It is a fact that the word ‘Nakba’ remains largely unknown to much of the world; for others it is just the name given by Palestinians to the events of 1948. Its significance to the Palestinians is of course much greater and Nur Masalha’s new book begins to redress this and should be read by everyone who wants to appreciate the Nakba’s multi-layered character and understand the way in which the Israeli state, its army and agencies like the Jewish National Fund worked and are continuing to work assiduously to erase any record of the Palestinians from their homeland.
As Masalha says: ‘The Palestinians share common experiences with other indigenous peoples who have their narrative denied, their material culture destroyed and their histories erased or reinvented by European white settlers and colonisers’ (p.88). What might shock the reader is the systematic nature of this process which has been inflicted on the Palestinians. The book details some of the massacres which took place, many after fighting had finished. One example is the city of Lydda in 1948 where, inside the town, between 250 and 400 men and women were gunned down, just one amongst a long list of ‘white flag’ war crimes. Towns and villages were destroyed and their names changed, mosques were turned into bars and restaurants, theme parks and nature reserves were developed on Palestinian lands. The object quite literally was, and is, to wipe the Palestinians off the map.

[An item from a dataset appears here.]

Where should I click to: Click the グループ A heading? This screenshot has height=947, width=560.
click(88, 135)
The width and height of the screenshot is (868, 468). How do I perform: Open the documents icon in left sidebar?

Many academics perpetuate the myth that there are no Palestinian archives. The truth is that many Palestinians records have been destroyed, books burnt and archives plundered, in Beirut and Jerusalem to name but two cases. In acts of what Masalha, and others, have called ‘memoricide’, the aim is to remove all evidence of the Palestinians’ presence in the land, substituting for it a synthetic history of Jewish continuity. The expression ‘history is written by the victor’ has almost become a cliché, but in contrast to these one-sided and highly partisan accounts, Masalha explains the importance of the role of oral history in recapturing the past. He rightly asserts the validity of this process as way of regaining authorship of Palestinian history. It is an important way for the victim or subaltern, to regain their voice.
There is much to commend in this book, not least his critique of the Israeli ‘new historians’. This group of historians had emerged by the early 1990s, and initially at least could be described as ‘post-Zionist’. Masalha analyses the different approaches adopted by Benny Morris, Avi Shlaim and Ilan Pappé in particular. The three, once friends, have long since parted company with Pappé once describing Morris as a ‘Zionist fascist’ (p.203). Differentiating between Morris and Shlaim on the one hand and Pappé on the other, Masalha points out that Morris and Shlaim write as though everything began in 1967 and the events of 1948 belong to another time.
Their weakness he identifies as stemming from their inability or refusal, unlike Pappé, to accept the nature of the ethnic cleansing undertaken by the Zionist forces. Morris’s subsequent claim that the problem was that the Zionists did not go far enough in 1948 has to lead to his work being put under a more rigorous scrutiny. Shlaim’s work however has not been subject to a similar process of evaluation and although far from the position of Morris, it suffers from the fact that it considers the contenders of 1948, the Zionist terrorists and the Palestinians, as engaged in a symmetrical struggle for liberation.
Masalha’s work is a major contribution to redressing the gaps in our understanding of the Nakba and the way in which it is presented in the west. Palestinian history did not begin with the ‘new historians’. Nur Masalha’s work and that of the large number of Palestinians historians that there are deserves to be much more widely read and appreciated. Begin by buying this book.